Title: | Gardens Of The Moon | |
Author: | Steven Erikson | |
Rating: |
Gardens of the Moon is book 1 of a projected ten volume fantasy series. It's full of action and warfare, magic, political intrigue, assassins, thieves, and so on. It was recommended by a friend, so I ordered a copy from paperbackswap.com.
As it happens, what we have here is a HUGE pile of back story. Erikson's history is vast and deep. His notes about any single place he mentions - and he mentions a lot of places - must include at least 5 or 6 conquests spread out among the various races that have peopled his planet. If you want a world with history, this one has it.
But that's about all it's got. His characters are mostly cardboard cut-outs, with very little in the way of real depth, and despite the fact that they live in a world with all that history, we never understand it. Facts from that history are thrown at us as if we should know them, but there is no cohesive way to piece them together. And it gets worse. There are maps at the front of the book, but they don't cover everything described, and it was only at the very end that I learned one of the major characters was "2 continents away" from where she'd started out. Excuse me?

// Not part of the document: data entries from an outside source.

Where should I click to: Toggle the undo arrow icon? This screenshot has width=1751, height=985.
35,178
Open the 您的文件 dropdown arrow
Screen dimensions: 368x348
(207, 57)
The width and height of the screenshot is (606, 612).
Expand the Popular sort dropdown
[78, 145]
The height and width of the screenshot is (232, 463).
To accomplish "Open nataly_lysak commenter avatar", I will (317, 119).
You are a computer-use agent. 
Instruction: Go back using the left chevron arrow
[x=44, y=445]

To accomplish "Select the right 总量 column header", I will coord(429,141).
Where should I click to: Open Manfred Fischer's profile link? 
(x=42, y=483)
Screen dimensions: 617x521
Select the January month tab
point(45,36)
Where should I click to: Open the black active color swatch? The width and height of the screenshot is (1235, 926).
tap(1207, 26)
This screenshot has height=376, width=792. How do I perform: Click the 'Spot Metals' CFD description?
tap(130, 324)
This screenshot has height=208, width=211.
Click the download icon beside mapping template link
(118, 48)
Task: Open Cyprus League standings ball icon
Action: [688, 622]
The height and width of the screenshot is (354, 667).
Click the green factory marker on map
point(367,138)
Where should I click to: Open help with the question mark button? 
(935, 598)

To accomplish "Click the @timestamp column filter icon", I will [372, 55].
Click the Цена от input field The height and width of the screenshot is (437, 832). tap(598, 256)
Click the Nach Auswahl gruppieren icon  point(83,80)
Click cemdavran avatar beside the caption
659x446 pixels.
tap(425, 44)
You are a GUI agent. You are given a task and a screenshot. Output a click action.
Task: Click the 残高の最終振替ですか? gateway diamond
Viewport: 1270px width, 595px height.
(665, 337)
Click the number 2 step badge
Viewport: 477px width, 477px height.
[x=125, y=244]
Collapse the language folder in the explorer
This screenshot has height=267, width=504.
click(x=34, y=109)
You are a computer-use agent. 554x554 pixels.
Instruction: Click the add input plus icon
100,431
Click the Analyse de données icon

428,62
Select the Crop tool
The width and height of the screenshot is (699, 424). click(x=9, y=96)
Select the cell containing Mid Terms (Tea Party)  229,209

There are many different groups or individuals that could be viewed as major characters, but we have very little to go on for motivations, and they mostly react to things going on around them. Some of those potential major characters are on stage only briefly throughout the course of the novel, so we don't really even know if they're important. And as for that plot they're supposed to be a part of, it's almost a random series of events. Things - sometimes very improbable things that we as readers have no way to know anything about or anticipate - just happen, and these people (or creatures, or gods, or whatever) are bounced about like pieces on a checker board during a 6.5 earthquake. Whenever one of those potentially important characters winds up in a precarious position, we find ourselves introduced to a new player who gets him or her out of the jam. Sometimes those new players are mortals, other times they're not. Usually we had no idea they even existed when they are slapped in our face.
Another thing that pushes characters about is magic. Vast quantities of totally unexplained magic. We don't even get good descriptions of what is going on when magic is involved. And (of course) there are a zillion different types of magic - and a flock of gods, some current, some ancient, and some dead, but all (apparently) capable of other types of magic - that we're supposed to keep track of. Or maybe Erikson doesn't care that we can't keep track of it. I honestly couldn't say.
In a nutshell I couldn't follow the story, I got tired of the "here's something you didn't know" method of dealing with things, the characters (who could have been memorable) aren't, and it was all just too contrived.
So why did I finish it? I could have quit after 50 or 100 pages, but I didn't. I did regularly put it down - sometimes mid sentence - simply because I was sick of it, but came back and finished it in the end. (It took a while... I've been busy and this hasn't been a fun read.)
At some level I think Erikson has affected me in a manner similar to Martin's Fire & Ice series. There are major issues with it, but I kept reading in the vain hope that I would figure things out, or that it would all make sense at some point. Sadly that point never came.
With Erikson I don't think I'm going to bother continuing. Reading a few reviews on amazon.com I am convinced that the later volumes are more of the same and I have far too many other things to read to bother with them. That's a shame, but such is life.
Some people will love Gardens of the Moon, but not me.